El Niño Gardening & Farming Guide: What to Plant and How to Protect Your Crops
Updated: June 14, 2026 · 6 min read
TL;DR
El Niño gardening guide — choose drought-resistant varieties if you're in Australia or Southern Africa, prepare raised beds and drainage for wet El Niño regions like California.
How El Niño Affects Your Garden
El Niño reorganizes the water cycle. For gardeners and farmers, that means your normal planting calendar, your go-to crop varieties, and your standard watering routine may all need adjustment. The specific effect depends entirely on where you live: California gardeners face too much water, Pacific Northwest gardeners face not enough, and Gulf Coast gardeners face the right amount at the wrong time. The key is knowing which camp you're in and adapting accordingly.
If You're in a Wet El Niño Zone
California, the Gulf Coast, Texas, and Florida typically get above-average rainfall during El Niño. This sounds like good news for plants, but too much water causes as many problems as too little. Saturated soil deprives roots of oxygen, leading to root rot in everything from tomatoes to fruit trees. Fungal diseases — powdery mildew, blight, anthracnose — spread explosively in warm, wet conditions. And heavy rain physically damages tender seedlings and washes away mulch.

________________________

* Set of tasks:
• A. Extract the part of the gardening guide starting at "El Niño Gardening &" and ending at "regions like California.".
• B. Name every place the gardening guide says typically gets above-average rainfall during El Niño.
• C. Answer from the gardening guide:
(i) Which gardeners face not enough water?
(ii) What does saturated soil deprive roots of?
(iii) On what date was the guide updated?
The lines after this point are separate material with no connection to the gardening guide.

* Data extract:
________________________

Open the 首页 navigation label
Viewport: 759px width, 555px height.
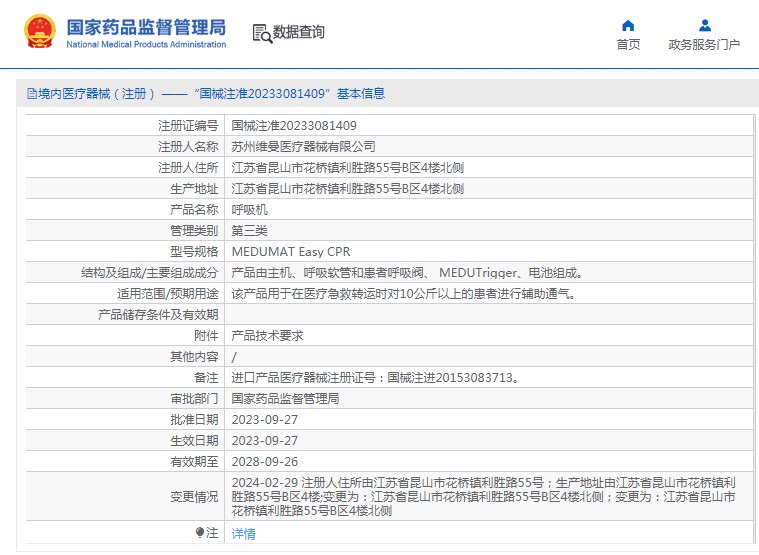[628, 45]
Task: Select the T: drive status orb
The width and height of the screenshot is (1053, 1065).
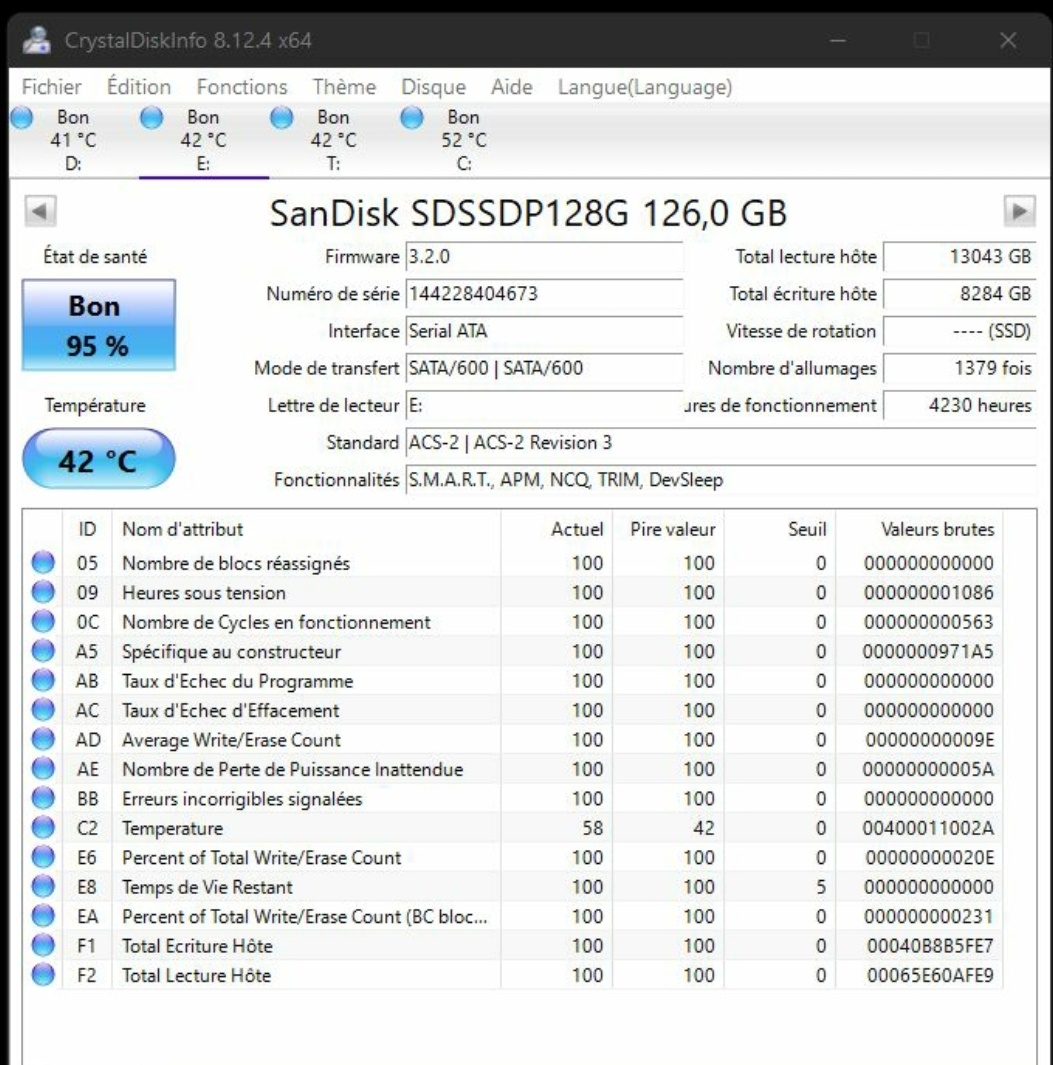Action: pyautogui.click(x=282, y=118)
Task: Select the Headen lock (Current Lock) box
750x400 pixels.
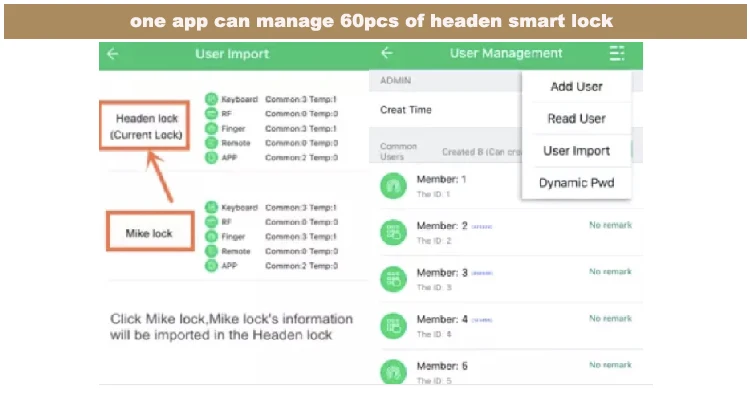Action: [x=147, y=126]
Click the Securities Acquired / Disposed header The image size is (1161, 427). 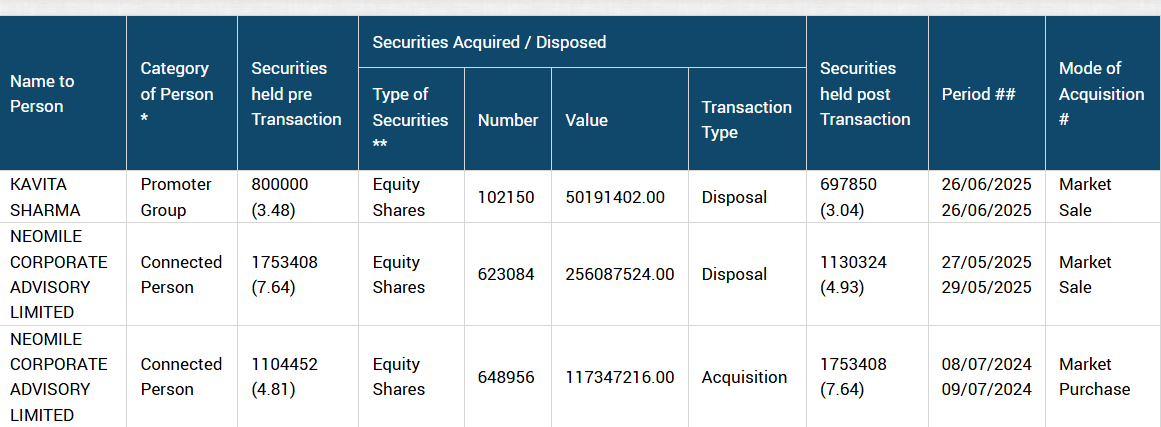tap(582, 42)
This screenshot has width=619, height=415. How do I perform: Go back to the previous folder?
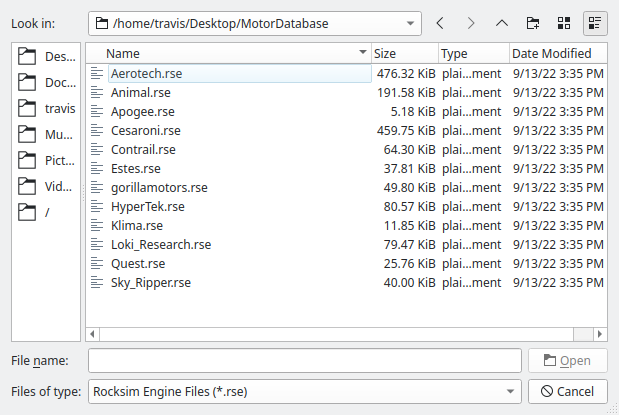pos(441,22)
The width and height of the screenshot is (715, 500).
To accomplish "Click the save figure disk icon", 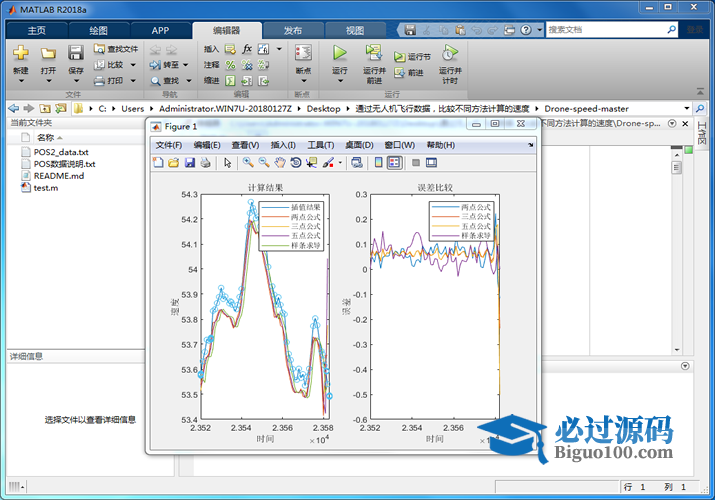I will tap(189, 162).
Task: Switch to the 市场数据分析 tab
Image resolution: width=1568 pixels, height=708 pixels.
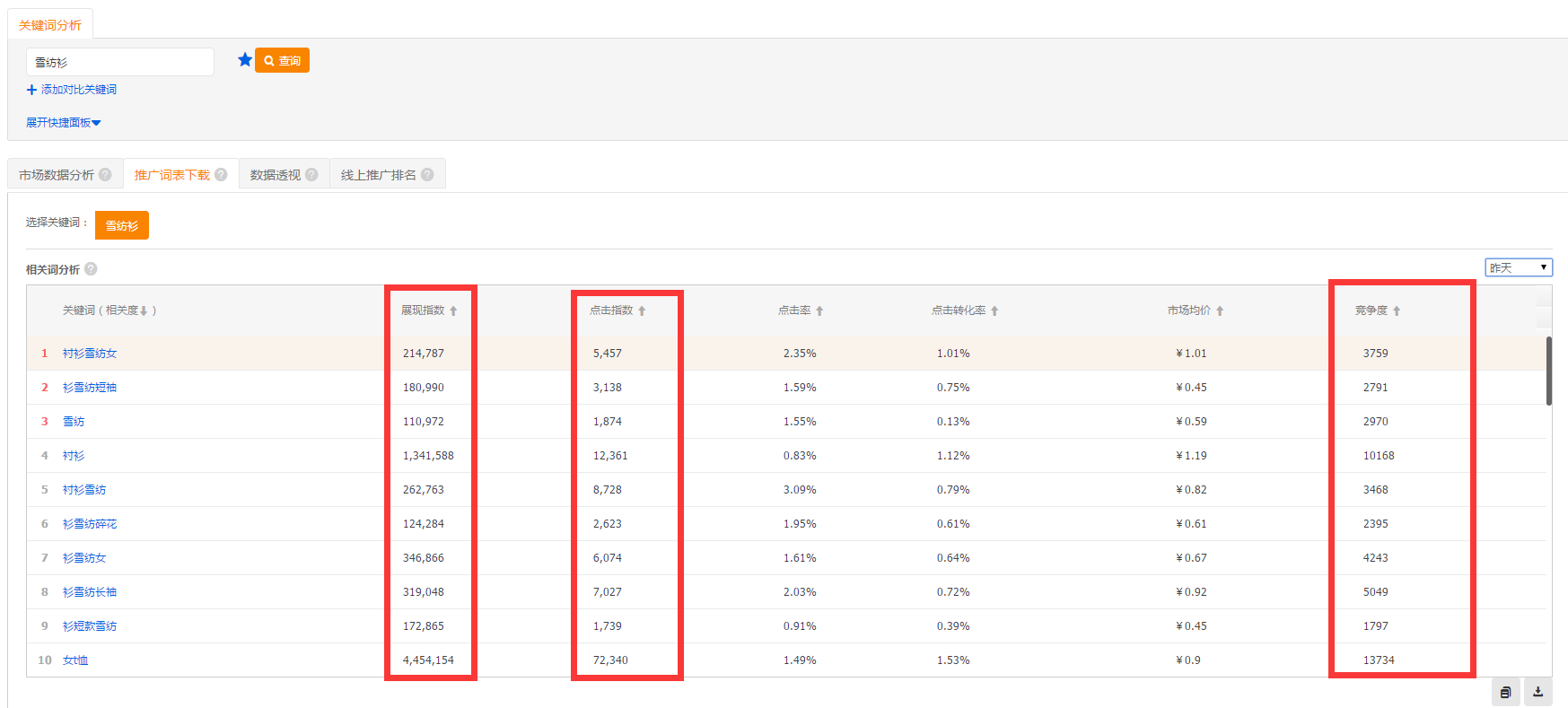Action: pos(57,175)
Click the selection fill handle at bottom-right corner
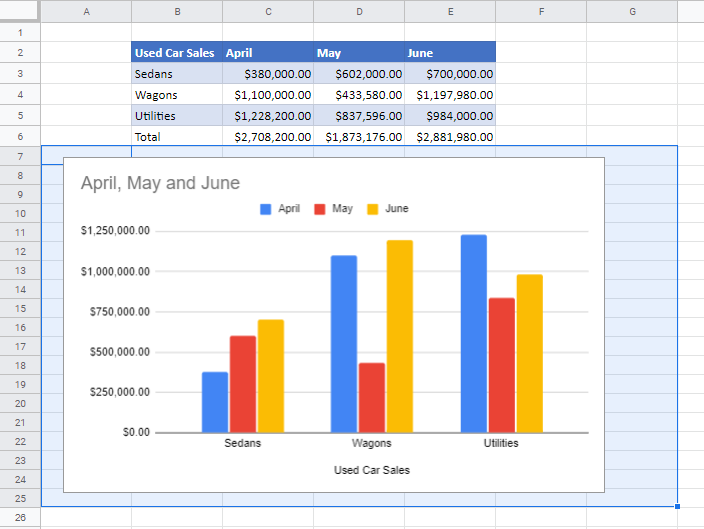 coord(677,506)
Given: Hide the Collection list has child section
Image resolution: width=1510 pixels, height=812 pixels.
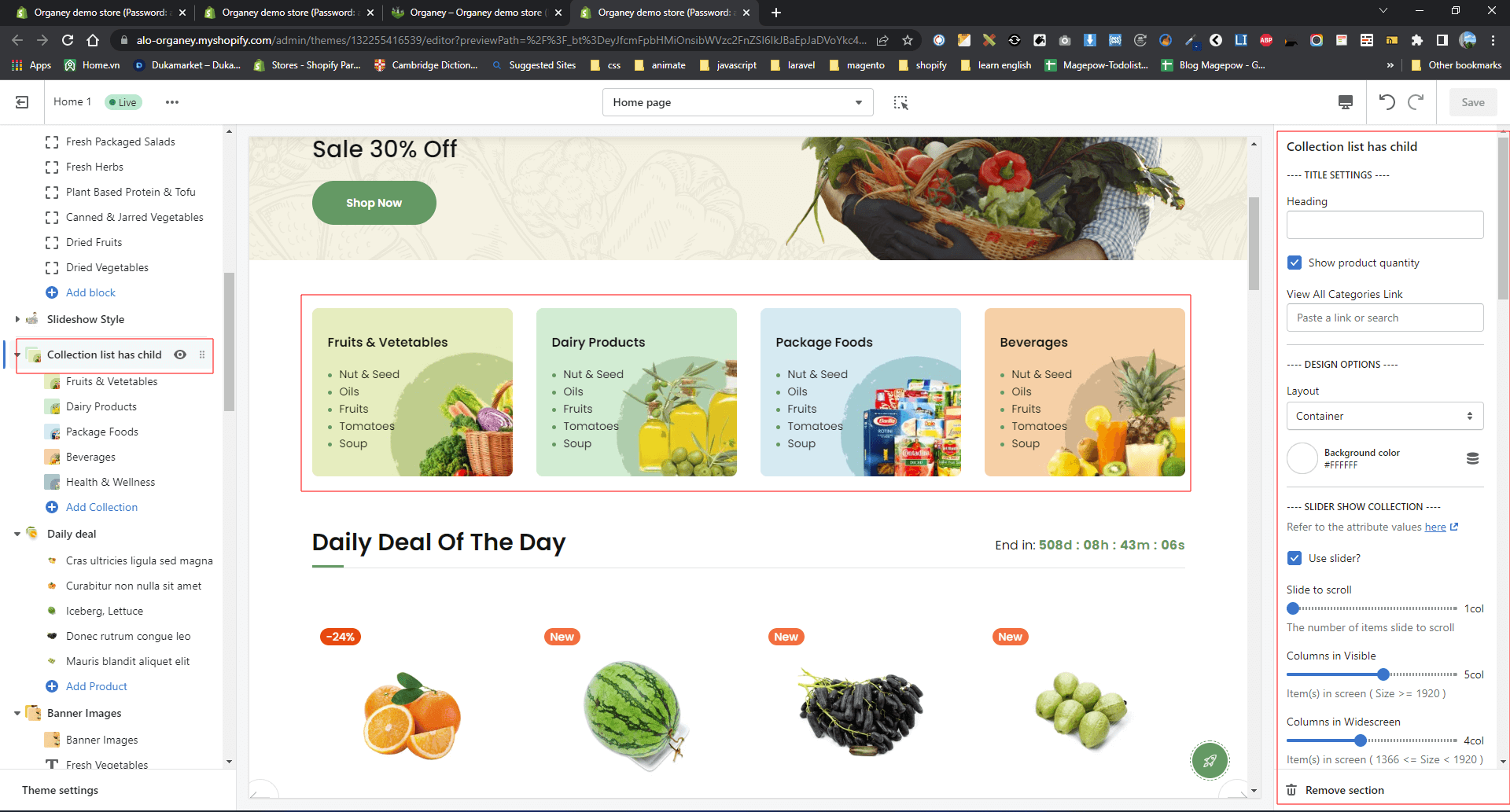Looking at the screenshot, I should tap(180, 355).
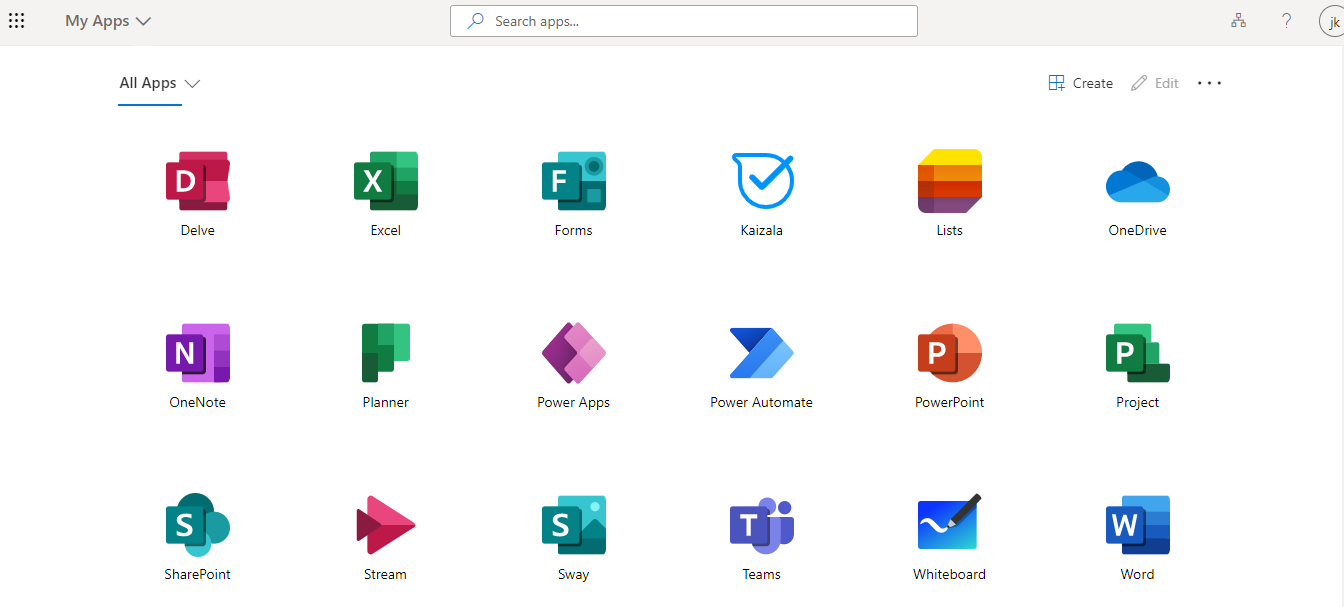
Task: Open the Delve app icon
Action: click(x=197, y=182)
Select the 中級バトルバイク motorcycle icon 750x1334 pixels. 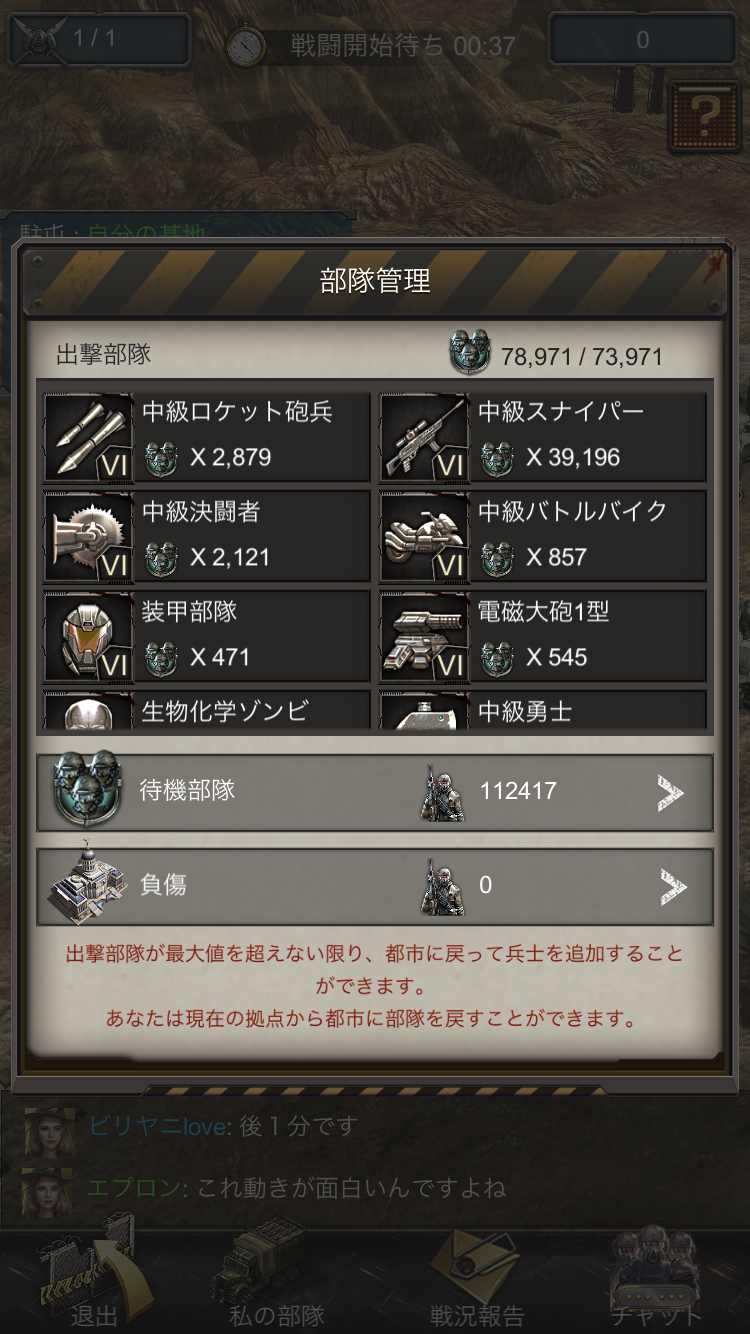(424, 537)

________________________

* Responses per task:
• A.
El Niño Gardening & Farming Guide: What to Plant and How to Protect Your Crops
Updated: June 14, 2026 · 6 min read
TL;DR
El Niño gardening guide — choose drought-resistant varieties if you're in Australia or Southern Africa, prepare raised beds and drainage for wet El Niño regions like California.

• B. California, the Gulf Coast, Texas, Florida

• C.
(i) Pacific Northwest gardeners
(ii) Oxygen
(iii) June 14, 2026